In the months that have passed since my IV antibiotic treatment ended and my PICC was line was removed, I thought many times of coming back to this space, to share how life is off treatment, and the changes I made in my life to adjust to my new-new-newest “normal.” But it’s been hard to put together neat little stories that can be nicely presented here, because this has been a very emotionally challenging time. Over the last several months, there were certainly moments of joy, fun days with family or friends, and some days without much pain. The majority of this time, though, has been something like grieving – grieving the last 2.5 years of my life which have been so much about this illness. I am grieving the person I used to be. Lyme has taken a lot of things from me, both big and small, and after all the pills, and all the injections, and the supposed golden ticket of IV treatment, it all just added up to a lot of disappointment, and a profound sense of loss.
In an effort to push myself forward into another phase of coping with this life-changing illness, I started going to therapy, and found myself a new project to focus on. The therapy is helping me to process all that I have gone through, and figure out how to move forward into whatever is next. The new project is that I have turned my dining room into a clothing boutique (what can I say? I don’t do anything small, I guess!) – but more on that later.
I finally came back to this space, in large part because I have arrived at the next phase of my treatment. Yesteray, I met my new Lyme doctor!
Leading up to my first appointment, I was anxiety-ridden. What would this doctor be like? Would she put me on trial for my illness? Would she criticize the treatment I had spent so much time, money, and energy on? Would she insist that I needed some bizarre treatment I’ve never heard of and costs thousands? Would her bedside manner be horrible? Would she, too, throw her hands up and have no idea what to do with me?
And what if she seemed great and capable, and prescribed a new treatment that I would put all my hope into? And then I went through the horrible roller coaster of treatment again…and it didn’t work?
I wasn’t sure I felt ready to start at square one with someone new. I wasn’t sure I was ready for the side effects and herxheimer reactions again. I wasn’t sure I was ready to potentially be disappointed again.
I was scared.
I am now very pleased to report that my new doctor is a quirky delight who GAVE ME CANDY (Yes! Candy for grown-ups at the doctor’s!), and IS A LYME SURVIVOR HERSELF. She seems immensely knowledgeable and capable, and I am cautiously hopeful about what is to come.
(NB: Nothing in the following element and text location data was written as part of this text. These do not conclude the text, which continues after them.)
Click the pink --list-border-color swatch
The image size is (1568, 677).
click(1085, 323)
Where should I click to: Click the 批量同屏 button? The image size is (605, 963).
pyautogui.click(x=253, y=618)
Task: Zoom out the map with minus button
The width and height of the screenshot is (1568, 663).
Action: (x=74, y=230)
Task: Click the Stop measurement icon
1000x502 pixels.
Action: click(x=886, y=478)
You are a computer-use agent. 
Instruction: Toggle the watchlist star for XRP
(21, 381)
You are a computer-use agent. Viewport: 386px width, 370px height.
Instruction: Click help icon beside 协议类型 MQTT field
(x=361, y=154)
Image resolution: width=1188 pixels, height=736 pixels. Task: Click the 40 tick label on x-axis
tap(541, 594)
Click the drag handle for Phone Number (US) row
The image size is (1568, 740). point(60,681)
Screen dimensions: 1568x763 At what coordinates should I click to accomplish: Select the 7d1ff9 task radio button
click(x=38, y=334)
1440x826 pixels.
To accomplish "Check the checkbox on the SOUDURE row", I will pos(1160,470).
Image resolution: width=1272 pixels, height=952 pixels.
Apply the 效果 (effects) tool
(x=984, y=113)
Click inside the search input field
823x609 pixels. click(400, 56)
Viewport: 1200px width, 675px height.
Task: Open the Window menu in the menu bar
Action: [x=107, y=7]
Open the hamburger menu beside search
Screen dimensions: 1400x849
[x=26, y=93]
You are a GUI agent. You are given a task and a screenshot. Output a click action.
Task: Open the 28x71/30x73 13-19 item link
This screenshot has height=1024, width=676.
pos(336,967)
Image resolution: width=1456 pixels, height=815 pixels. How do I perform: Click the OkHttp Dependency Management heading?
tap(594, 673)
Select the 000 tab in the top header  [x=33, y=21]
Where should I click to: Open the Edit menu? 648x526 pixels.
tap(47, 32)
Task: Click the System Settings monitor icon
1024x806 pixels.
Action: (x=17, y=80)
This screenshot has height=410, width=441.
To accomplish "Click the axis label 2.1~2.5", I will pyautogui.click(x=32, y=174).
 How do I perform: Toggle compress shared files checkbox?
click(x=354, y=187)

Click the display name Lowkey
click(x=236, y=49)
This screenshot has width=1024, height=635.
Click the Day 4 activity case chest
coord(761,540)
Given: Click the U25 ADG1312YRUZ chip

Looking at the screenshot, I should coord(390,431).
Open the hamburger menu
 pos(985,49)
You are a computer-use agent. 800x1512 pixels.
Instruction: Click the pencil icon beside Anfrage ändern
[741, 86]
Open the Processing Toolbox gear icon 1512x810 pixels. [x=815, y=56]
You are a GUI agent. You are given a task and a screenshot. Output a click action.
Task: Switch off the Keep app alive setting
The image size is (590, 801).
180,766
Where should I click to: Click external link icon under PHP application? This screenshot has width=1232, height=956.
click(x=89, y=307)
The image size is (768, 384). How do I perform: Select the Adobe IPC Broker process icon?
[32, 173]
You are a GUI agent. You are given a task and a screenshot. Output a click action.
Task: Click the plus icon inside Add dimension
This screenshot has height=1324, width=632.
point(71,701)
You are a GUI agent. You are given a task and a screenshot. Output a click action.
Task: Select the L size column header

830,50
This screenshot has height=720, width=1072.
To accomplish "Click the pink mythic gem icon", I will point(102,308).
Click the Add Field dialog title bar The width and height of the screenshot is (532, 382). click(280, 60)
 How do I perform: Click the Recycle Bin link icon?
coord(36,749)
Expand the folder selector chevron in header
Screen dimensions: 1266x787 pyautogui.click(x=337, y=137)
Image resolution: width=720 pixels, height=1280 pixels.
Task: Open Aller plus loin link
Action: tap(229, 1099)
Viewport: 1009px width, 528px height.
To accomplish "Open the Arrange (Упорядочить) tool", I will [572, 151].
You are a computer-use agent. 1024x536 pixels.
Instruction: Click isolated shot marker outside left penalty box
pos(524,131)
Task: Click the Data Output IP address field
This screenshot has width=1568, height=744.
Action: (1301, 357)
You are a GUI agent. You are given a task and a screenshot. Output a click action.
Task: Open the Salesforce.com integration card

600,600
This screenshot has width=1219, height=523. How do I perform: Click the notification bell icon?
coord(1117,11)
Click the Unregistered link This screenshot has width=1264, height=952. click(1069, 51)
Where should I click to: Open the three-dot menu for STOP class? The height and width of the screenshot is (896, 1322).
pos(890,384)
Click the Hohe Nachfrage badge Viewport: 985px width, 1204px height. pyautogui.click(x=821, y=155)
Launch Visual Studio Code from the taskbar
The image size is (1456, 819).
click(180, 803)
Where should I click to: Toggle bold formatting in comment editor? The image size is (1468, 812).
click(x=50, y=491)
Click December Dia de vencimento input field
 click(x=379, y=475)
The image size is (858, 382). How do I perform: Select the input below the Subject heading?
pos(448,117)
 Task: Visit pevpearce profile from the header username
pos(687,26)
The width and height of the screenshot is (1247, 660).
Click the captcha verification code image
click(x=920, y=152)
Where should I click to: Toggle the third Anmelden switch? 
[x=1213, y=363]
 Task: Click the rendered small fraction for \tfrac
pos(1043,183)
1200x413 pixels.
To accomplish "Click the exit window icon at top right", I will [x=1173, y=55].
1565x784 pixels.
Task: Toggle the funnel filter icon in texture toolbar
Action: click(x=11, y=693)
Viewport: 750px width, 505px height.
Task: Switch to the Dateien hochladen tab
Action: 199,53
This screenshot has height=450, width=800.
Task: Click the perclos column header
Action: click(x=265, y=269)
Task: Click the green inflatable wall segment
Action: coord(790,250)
I won’t get too deep into treatment details just yet, but I will tell you that today I started a course of Coartem, an anti-parasitic aimed at killing Babesia, that very stubborn co-infection that afflicts so many Lymies like me. I swallowed just a half dose of them today (too scared to take it all!), and am now back in that all-too-familiar place of waiting to see how and when it will hit me. It will undoubtedly make symptoms flare, but it is anyone’s guess which ones, how much, when, and for how long.
Beyond this Babesia treatment, there is more on the horizon for me. None of it sounds fun, but all of it sounds smart, and most importantly, it gives me hope.